Rewrite the material below with "GUI agent" changed to "screen-control agent" and everything else unchanged. Omit the pictures from your version.

===== Records provided

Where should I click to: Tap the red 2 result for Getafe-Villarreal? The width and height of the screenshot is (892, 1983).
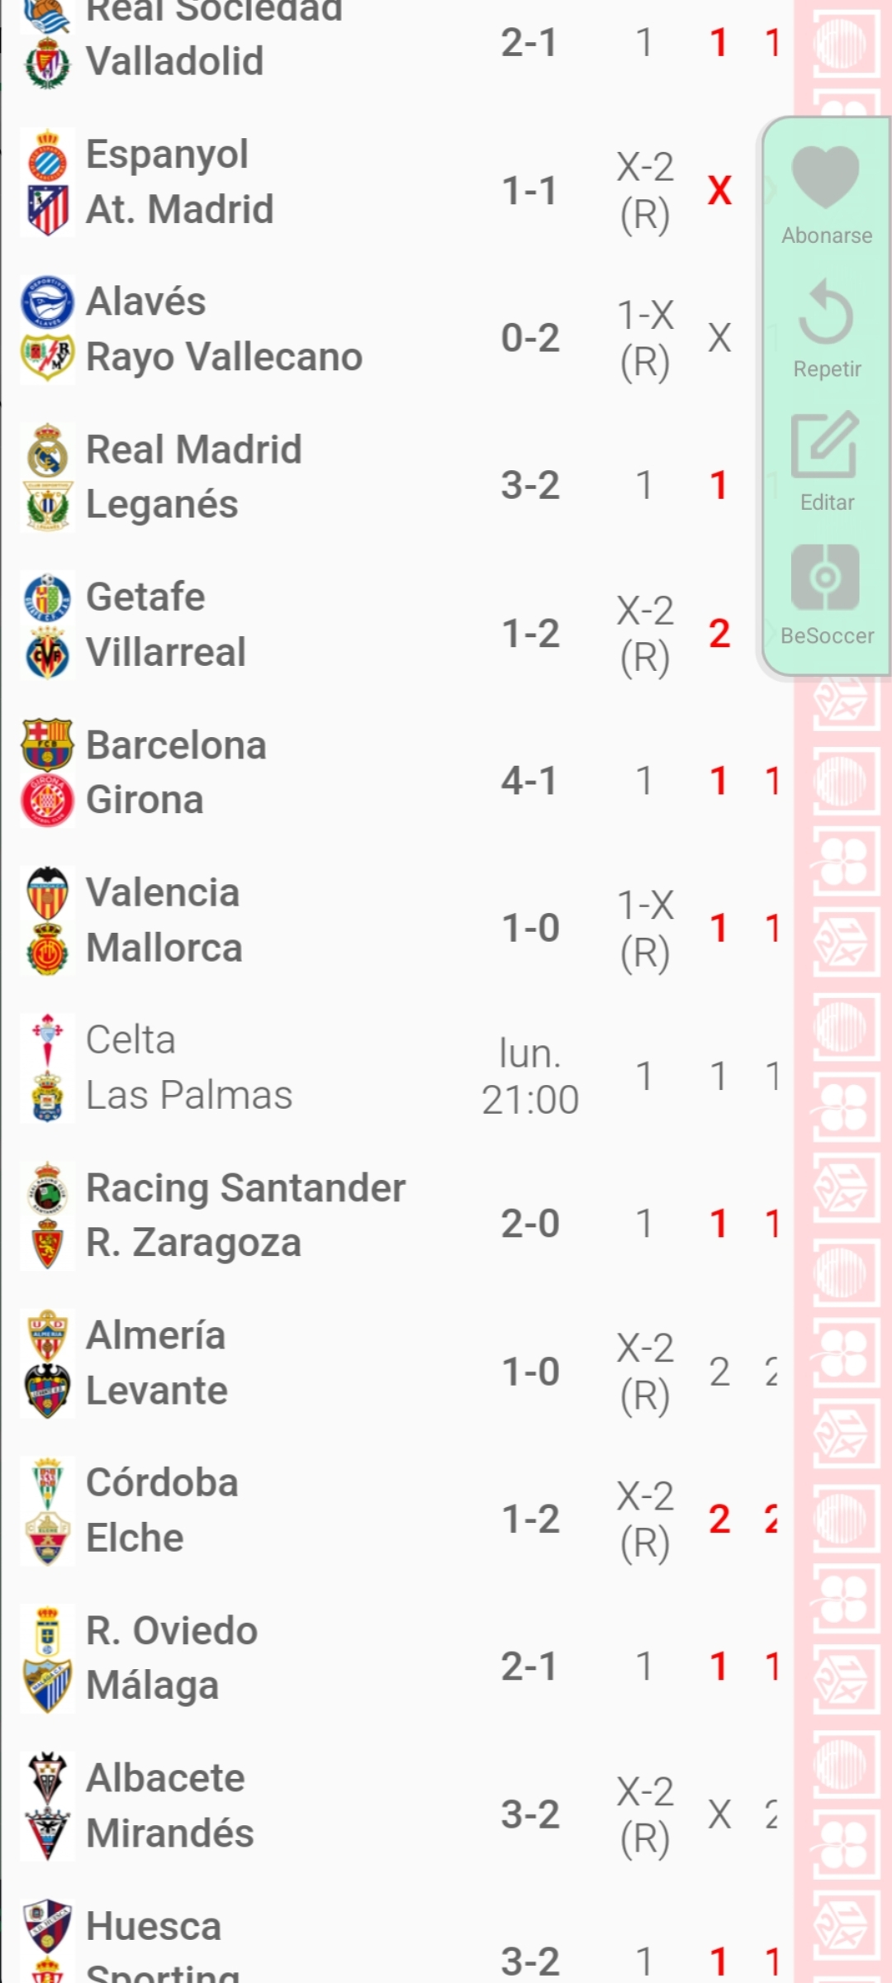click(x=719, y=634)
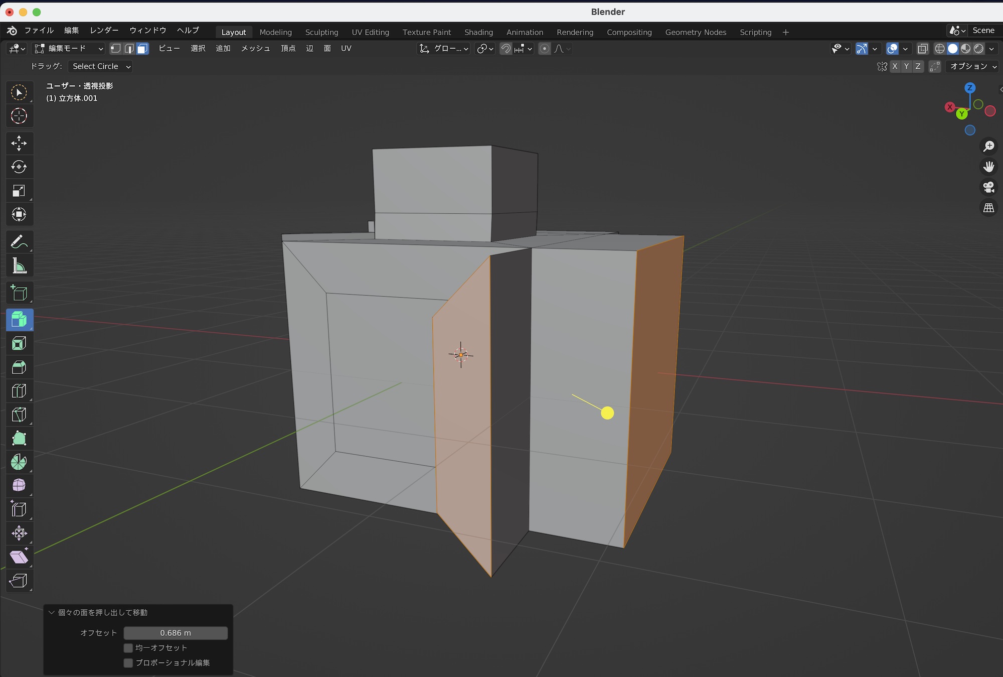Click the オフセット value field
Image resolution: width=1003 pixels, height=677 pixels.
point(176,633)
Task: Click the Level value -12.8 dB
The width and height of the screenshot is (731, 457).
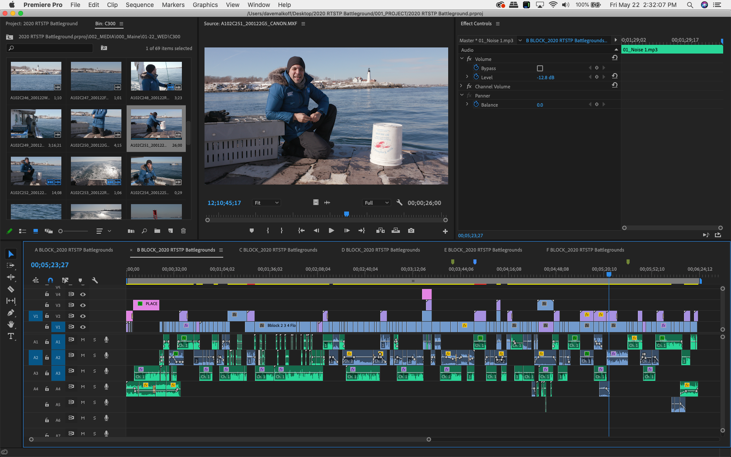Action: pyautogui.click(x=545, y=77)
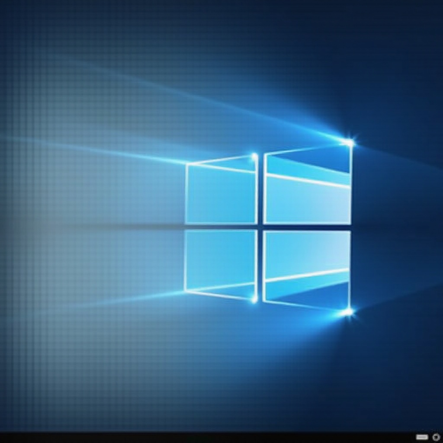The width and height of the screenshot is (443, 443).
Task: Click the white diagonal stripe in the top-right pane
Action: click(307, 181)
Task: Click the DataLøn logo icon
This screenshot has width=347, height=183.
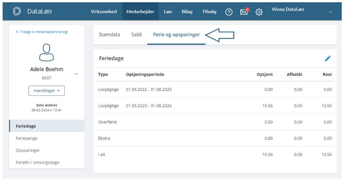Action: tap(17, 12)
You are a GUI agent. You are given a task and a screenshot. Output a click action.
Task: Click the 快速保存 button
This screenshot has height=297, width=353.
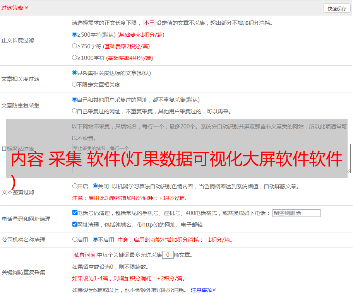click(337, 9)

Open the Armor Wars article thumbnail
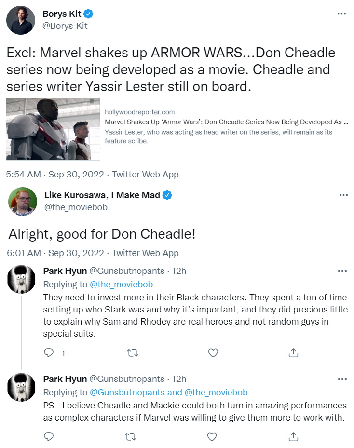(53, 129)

==========

▸ Task solution:
Where should I click to: Tap the red 2 result for Getafe-Villarreal? The width and height of the screenshot is (892, 1983).
click(x=719, y=634)
Click the オフセット value field
Image resolution: width=1003 pixels, height=677 pixels.
point(176,633)
Task: Click the Level value -12.8 dB
The width and height of the screenshot is (731, 457).
Action: pyautogui.click(x=545, y=77)
The width and height of the screenshot is (443, 443).
Task: Click the white diagonal stripe in the top-right pane
Action: click(307, 181)
Task: Click the DataLøn logo icon
This screenshot has width=347, height=183.
Action: tap(17, 12)
You are a screen-control agent. You are given a task and a screenshot. Output a click action.
Task: Click the 快速保存 button
This screenshot has height=297, width=353.
click(337, 9)

Open the Armor Wars article thumbnail
(53, 129)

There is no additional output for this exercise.